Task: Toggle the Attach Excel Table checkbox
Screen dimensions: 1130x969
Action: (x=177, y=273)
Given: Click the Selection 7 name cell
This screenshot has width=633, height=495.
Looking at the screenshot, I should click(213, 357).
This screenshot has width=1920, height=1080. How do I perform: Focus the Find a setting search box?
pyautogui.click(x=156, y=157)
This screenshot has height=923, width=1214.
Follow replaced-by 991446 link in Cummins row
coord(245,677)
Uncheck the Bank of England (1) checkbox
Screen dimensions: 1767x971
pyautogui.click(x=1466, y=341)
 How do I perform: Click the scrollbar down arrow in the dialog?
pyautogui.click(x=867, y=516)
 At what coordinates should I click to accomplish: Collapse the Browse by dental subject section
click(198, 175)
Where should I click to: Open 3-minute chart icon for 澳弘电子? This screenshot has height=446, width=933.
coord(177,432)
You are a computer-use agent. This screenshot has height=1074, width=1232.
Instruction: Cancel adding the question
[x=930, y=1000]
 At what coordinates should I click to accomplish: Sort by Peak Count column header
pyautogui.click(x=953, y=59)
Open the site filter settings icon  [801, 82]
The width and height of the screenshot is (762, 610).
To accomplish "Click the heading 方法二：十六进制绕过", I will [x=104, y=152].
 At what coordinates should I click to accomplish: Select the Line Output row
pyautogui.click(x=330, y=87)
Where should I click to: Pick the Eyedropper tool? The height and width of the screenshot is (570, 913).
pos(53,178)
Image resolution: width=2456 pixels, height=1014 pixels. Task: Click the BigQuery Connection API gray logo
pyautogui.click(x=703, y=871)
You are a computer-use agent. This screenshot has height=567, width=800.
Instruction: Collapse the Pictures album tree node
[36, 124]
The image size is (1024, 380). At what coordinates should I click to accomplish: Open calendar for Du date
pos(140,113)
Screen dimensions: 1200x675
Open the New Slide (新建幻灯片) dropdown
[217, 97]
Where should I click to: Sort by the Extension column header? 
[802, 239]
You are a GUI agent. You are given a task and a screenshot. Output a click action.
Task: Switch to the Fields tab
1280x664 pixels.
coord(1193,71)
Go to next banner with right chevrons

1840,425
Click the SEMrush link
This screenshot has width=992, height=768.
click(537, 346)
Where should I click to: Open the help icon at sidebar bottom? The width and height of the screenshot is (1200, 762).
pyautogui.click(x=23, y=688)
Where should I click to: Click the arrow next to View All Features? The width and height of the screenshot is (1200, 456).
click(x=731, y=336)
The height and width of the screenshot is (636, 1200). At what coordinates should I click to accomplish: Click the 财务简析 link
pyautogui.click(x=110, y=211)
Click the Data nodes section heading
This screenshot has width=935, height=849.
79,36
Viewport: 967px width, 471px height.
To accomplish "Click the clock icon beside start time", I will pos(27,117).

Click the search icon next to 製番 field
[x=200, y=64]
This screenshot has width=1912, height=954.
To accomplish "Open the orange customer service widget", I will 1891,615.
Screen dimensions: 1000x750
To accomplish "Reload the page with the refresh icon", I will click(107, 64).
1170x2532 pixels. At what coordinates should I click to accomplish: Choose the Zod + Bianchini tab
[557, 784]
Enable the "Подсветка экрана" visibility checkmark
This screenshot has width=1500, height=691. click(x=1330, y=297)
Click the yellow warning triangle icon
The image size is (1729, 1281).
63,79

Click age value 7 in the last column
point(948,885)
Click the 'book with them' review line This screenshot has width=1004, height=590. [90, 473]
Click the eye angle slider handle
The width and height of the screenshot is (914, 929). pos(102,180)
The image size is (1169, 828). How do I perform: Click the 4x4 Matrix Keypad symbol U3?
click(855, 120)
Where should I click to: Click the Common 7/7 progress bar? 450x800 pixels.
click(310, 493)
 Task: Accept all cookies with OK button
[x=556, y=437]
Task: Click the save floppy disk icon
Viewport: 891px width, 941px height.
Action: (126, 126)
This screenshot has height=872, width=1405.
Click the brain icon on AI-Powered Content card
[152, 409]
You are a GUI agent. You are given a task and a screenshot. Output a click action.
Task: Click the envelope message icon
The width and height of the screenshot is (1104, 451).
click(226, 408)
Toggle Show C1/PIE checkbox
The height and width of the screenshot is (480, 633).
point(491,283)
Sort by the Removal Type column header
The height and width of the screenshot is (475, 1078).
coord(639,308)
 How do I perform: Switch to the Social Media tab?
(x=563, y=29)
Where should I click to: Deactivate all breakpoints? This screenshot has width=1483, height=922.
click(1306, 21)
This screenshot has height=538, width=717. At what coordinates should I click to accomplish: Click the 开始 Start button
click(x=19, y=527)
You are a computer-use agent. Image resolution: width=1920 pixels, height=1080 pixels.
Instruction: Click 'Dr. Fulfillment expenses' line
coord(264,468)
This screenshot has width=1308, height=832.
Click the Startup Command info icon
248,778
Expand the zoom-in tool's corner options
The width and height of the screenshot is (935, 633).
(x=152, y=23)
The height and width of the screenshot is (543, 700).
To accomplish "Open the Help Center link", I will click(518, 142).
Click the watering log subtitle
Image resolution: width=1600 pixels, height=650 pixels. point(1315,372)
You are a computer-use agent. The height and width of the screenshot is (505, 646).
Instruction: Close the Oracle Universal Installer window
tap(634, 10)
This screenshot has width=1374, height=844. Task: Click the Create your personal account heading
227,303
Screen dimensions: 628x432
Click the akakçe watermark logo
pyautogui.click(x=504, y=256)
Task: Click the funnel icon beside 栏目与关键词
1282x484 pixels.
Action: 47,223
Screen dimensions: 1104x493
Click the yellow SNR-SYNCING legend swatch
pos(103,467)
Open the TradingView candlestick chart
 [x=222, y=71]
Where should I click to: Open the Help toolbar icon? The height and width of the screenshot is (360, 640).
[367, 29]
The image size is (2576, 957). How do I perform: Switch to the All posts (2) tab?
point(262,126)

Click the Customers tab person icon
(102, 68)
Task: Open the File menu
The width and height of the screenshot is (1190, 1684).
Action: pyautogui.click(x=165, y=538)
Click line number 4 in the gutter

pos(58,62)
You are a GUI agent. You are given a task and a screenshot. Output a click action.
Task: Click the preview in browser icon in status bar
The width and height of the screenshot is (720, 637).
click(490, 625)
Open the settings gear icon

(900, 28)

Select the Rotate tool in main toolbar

==*==

YOUR INSTRUCTIONS: The answer should consist of every entry, repeated word for word.

YOUR RESPONSE:
Task: Toggle the Attach Excel Table checkbox
Screen dimensions: 1130x969
Action: (x=177, y=273)
Given: Click the Selection 7 name cell
This screenshot has width=633, height=495.
Looking at the screenshot, I should click(213, 357).
This screenshot has width=1920, height=1080. How do I perform: Focus the Find a setting search box?
pyautogui.click(x=156, y=157)
This screenshot has height=923, width=1214.
Follow replaced-by 991446 link in Cummins row
coord(245,677)
Uncheck the Bank of England (1) checkbox
Screen dimensions: 1767x971
pyautogui.click(x=1466, y=341)
 How do I perform: Click the scrollbar down arrow in the dialog?
pyautogui.click(x=867, y=516)
 At what coordinates should I click to accomplish: Collapse the Browse by dental subject section
click(198, 175)
Where should I click to: Open 3-minute chart icon for 澳弘电子? This screenshot has height=446, width=933.
coord(177,432)
You are a computer-use agent. This screenshot has height=1074, width=1232.
Instruction: Cancel adding the question
[x=930, y=1000]
 At what coordinates should I click to accomplish: Sort by Peak Count column header
pyautogui.click(x=953, y=59)
Open the site filter settings icon  [801, 82]
The width and height of the screenshot is (762, 610).
To accomplish "Click the heading 方法二：十六进制绕过", I will [x=104, y=152].
 At what coordinates should I click to accomplish: Select the Line Output row
pyautogui.click(x=330, y=87)
Where should I click to: Pick the Eyedropper tool? The height and width of the screenshot is (570, 913).
pos(53,178)
Image resolution: width=2456 pixels, height=1014 pixels. Task: Click the BigQuery Connection API gray logo
pyautogui.click(x=703, y=871)
You are a computer-use agent. This screenshot has height=567, width=800.
Instruction: Collapse the Pictures album tree node
[36, 124]
The image size is (1024, 380). At what coordinates should I click to accomplish: Open calendar for Du date
pos(140,113)
Screen dimensions: 1200x675
Open the New Slide (新建幻灯片) dropdown
[217, 97]
Where should I click to: Sort by the Extension column header? 
[802, 239]
You are a GUI agent. You are given a task and a screenshot. Output a click action.
Task: Switch to the Fields tab
1280x664 pixels.
coord(1193,71)
Go to next banner with right chevrons

1840,425
Click the SEMrush link
This screenshot has width=992, height=768.
click(537, 346)
Where should I click to: Open the help icon at sidebar bottom? The width and height of the screenshot is (1200, 762).
pyautogui.click(x=23, y=688)
Where should I click to: Click the arrow next to View All Features? The width and height of the screenshot is (1200, 456).
click(x=731, y=336)
The height and width of the screenshot is (636, 1200). At what coordinates should I click to accomplish: Click the 财务简析 link
pyautogui.click(x=110, y=211)
Click the Data nodes section heading
This screenshot has width=935, height=849.
79,36
Viewport: 967px width, 471px height.
To accomplish "Click the clock icon beside start time", I will pos(27,117).

Click the search icon next to 製番 field
[x=200, y=64]
This screenshot has width=1912, height=954.
To accomplish "Open the orange customer service widget", I will 1891,615.
Screen dimensions: 1000x750
To accomplish "Reload the page with the refresh icon", I will click(107, 64).
1170x2532 pixels. At what coordinates should I click to accomplish: Choose the Zod + Bianchini tab
[557, 784]
Enable the "Подсветка экрана" visibility checkmark
This screenshot has width=1500, height=691. click(x=1330, y=297)
Click the yellow warning triangle icon
The image size is (1729, 1281).
63,79

Click age value 7 in the last column
point(948,885)
Click the 'book with them' review line This screenshot has width=1004, height=590. [90, 473]
Click the eye angle slider handle
The width and height of the screenshot is (914, 929). pos(102,180)
The image size is (1169, 828). How do I perform: Click the 4x4 Matrix Keypad symbol U3?
click(855, 120)
Where should I click to: Click the Common 7/7 progress bar? 450x800 pixels.
click(310, 493)
 Task: Accept all cookies with OK button
[x=556, y=437]
Task: Click the save floppy disk icon
Viewport: 891px width, 941px height.
Action: (126, 126)
This screenshot has height=872, width=1405.
Click the brain icon on AI-Powered Content card
[152, 409]
You are a GUI agent. You are given a task and a screenshot. Output a click action.
Task: Click the envelope message icon
The width and height of the screenshot is (1104, 451).
click(226, 408)
Toggle Show C1/PIE checkbox
The height and width of the screenshot is (480, 633).
point(491,283)
Sort by the Removal Type column header
The height and width of the screenshot is (475, 1078).
coord(639,308)
 How do I perform: Switch to the Social Media tab?
(x=563, y=29)
Where should I click to: Deactivate all breakpoints? This screenshot has width=1483, height=922.
click(1306, 21)
This screenshot has height=538, width=717. At what coordinates should I click to accomplish: Click the 开始 Start button
click(x=19, y=527)
You are a computer-use agent. Image resolution: width=1920 pixels, height=1080 pixels.
Instruction: Click 'Dr. Fulfillment expenses' line
coord(264,468)
This screenshot has width=1308, height=832.
Click the Startup Command info icon
248,778
Expand the zoom-in tool's corner options
The width and height of the screenshot is (935, 633).
(x=152, y=23)
The height and width of the screenshot is (543, 700).
To accomplish "Open the Help Center link", I will click(518, 142).
Click the watering log subtitle
Image resolution: width=1600 pixels, height=650 pixels. point(1315,372)
You are a computer-use agent. The height and width of the screenshot is (505, 646).
Instruction: Close the Oracle Universal Installer window
tap(634, 10)
This screenshot has width=1374, height=844. Task: Click the Create your personal account heading
227,303
Screen dimensions: 628x432
Click the akakçe watermark logo
pyautogui.click(x=504, y=256)
Task: Click the funnel icon beside 栏目与关键词
1282x484 pixels.
Action: 47,223
Screen dimensions: 1104x493
Click the yellow SNR-SYNCING legend swatch
pos(103,467)
Open the TradingView candlestick chart
 [x=222, y=71]
Where should I click to: Open the Help toolbar icon? The height and width of the screenshot is (360, 640).
[367, 29]
The image size is (2576, 957). How do I perform: Switch to the All posts (2) tab?
point(262,126)

Click the Customers tab person icon
(102, 68)
Task: Open the File menu
The width and height of the screenshot is (1190, 1684).
Action: pyautogui.click(x=165, y=538)
Click line number 4 in the gutter

pos(58,62)
You are a GUI agent. You are given a task and a screenshot. Output a click action.
Task: Click the preview in browser icon in status bar
The width and height of the screenshot is (720, 637).
click(490, 625)
Open the settings gear icon

(900, 28)

Select the Rotate tool in main toolbar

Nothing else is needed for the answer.